Work required =
Below are the data; count the lines with the string "each" in them and give that number only.

[Items from a data source]
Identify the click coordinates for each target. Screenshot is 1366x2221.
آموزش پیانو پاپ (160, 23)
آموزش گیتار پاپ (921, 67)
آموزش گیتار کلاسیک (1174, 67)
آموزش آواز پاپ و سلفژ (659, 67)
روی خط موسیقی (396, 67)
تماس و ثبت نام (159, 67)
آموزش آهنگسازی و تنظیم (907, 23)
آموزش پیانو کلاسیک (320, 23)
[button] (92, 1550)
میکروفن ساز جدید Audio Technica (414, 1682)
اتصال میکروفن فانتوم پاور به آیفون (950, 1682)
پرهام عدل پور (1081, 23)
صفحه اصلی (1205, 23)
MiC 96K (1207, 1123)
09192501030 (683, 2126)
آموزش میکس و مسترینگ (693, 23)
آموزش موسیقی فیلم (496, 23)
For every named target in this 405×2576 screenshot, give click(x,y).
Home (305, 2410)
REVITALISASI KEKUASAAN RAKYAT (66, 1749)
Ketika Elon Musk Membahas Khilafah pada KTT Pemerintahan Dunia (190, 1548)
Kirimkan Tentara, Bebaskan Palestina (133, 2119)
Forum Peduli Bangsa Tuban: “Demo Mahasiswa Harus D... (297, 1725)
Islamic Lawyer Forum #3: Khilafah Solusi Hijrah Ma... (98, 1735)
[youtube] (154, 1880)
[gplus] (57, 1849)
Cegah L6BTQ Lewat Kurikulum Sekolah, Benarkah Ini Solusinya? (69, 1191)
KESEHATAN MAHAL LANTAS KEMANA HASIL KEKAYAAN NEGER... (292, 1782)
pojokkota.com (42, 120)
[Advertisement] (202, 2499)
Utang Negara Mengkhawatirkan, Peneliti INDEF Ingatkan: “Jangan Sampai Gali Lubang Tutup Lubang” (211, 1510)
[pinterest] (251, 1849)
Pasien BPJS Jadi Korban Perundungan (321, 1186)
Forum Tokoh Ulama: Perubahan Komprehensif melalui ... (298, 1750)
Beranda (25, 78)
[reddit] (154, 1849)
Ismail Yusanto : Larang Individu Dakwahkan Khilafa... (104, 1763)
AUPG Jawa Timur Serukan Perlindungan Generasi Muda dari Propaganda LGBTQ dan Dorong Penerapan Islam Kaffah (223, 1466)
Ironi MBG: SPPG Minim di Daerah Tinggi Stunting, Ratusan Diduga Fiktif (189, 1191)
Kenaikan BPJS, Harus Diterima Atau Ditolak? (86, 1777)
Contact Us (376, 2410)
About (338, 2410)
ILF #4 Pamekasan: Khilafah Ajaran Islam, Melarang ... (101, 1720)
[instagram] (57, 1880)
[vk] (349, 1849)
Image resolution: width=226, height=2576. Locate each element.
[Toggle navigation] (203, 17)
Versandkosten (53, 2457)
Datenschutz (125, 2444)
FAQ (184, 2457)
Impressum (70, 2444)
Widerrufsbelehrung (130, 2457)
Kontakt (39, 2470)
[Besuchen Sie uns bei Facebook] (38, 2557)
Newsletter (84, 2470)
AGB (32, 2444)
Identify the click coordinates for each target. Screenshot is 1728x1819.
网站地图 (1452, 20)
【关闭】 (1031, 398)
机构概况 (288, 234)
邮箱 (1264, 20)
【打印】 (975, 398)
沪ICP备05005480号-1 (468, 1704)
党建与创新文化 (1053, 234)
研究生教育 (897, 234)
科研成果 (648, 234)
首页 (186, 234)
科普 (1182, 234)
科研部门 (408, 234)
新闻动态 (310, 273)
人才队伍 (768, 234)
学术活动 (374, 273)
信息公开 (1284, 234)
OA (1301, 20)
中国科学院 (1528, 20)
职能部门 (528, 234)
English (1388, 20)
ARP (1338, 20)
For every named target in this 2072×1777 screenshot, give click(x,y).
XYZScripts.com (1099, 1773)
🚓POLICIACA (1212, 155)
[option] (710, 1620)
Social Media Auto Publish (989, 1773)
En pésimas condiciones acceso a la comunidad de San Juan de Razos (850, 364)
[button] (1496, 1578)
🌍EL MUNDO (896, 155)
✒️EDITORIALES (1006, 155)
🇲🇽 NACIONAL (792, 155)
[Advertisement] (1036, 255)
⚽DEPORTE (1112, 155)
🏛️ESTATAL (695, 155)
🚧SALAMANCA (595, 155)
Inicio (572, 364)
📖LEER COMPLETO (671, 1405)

Task answer =
3